Here’s an example response header:

Note especiallly this line:

Cache-Control: no-cache, private, max-age=0, must-revalidate, no-transform

These items really are immutable and won’t change (until the Xojo version changes), so no-cache and must-revalidate are really hurting performance here.

A quick fix would be to add the Xojo IDE version number to the filename, e.g.

bootstrap-datepicker-2021r2.1.min.js instead of bootstrap-datepicker.min.js

and then use a proper immutable cache flags with a long lifetime, e.g.

Cache-Control: max-age=365000000, immutable

See Bits Up!: Cache-Control: immutable for a discussion of what the immutable flag does.

Basically, with immutable set, the client does not need to ask the server if the file has changed - this avoids a round-trip network request waiting for the 304 response.

And if the framework version is built into the filename, there won’t be any problems when the user re-builds with a newer version of Xojo.

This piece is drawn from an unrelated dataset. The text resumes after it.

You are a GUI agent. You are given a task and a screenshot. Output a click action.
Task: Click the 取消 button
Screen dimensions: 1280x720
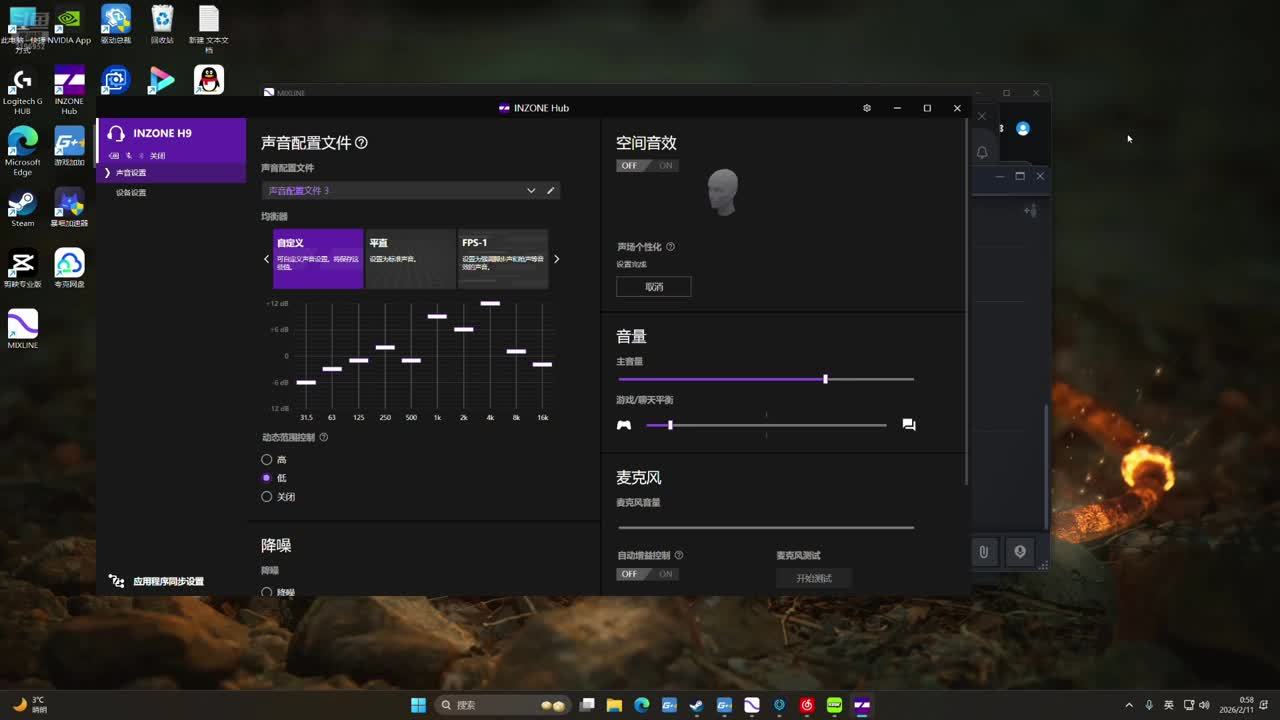pyautogui.click(x=654, y=287)
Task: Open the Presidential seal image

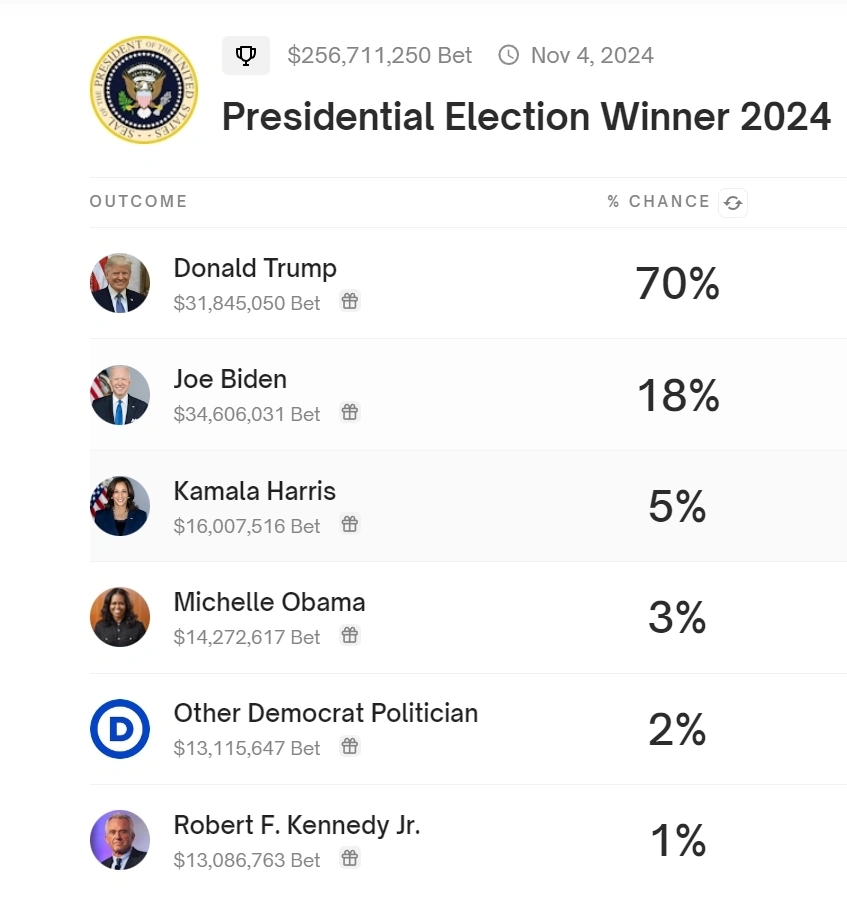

No need to change anything, just ask for caching and add a GET var like “xojocache” and change that (not used) value every time you need to force a reload, like:

<script src="/framework/bootstrap-datepicker.min.js?xojocache=4321"></script>

Probably a “random number” created at each app loading time, for most of them, is enough. And for those needing changing the contents all the time change them to a not repeating one at runtime, like:

<script src="/session-whatever/custom-whatever.js?xojocache=4321-53773"></script>

Good points - it really depeneds on several factors (public vs. private, proxy vs. naked, etc.) but I think the basic issue is that Xojo Web 2.0 is not delivering optimal cache-control values, and this has non-trivial impacts on performance.

Dont get me wrong: In actual use, I find Xojo Web 2 much faster than 1.0, and it can handle a much higher # of users with ease.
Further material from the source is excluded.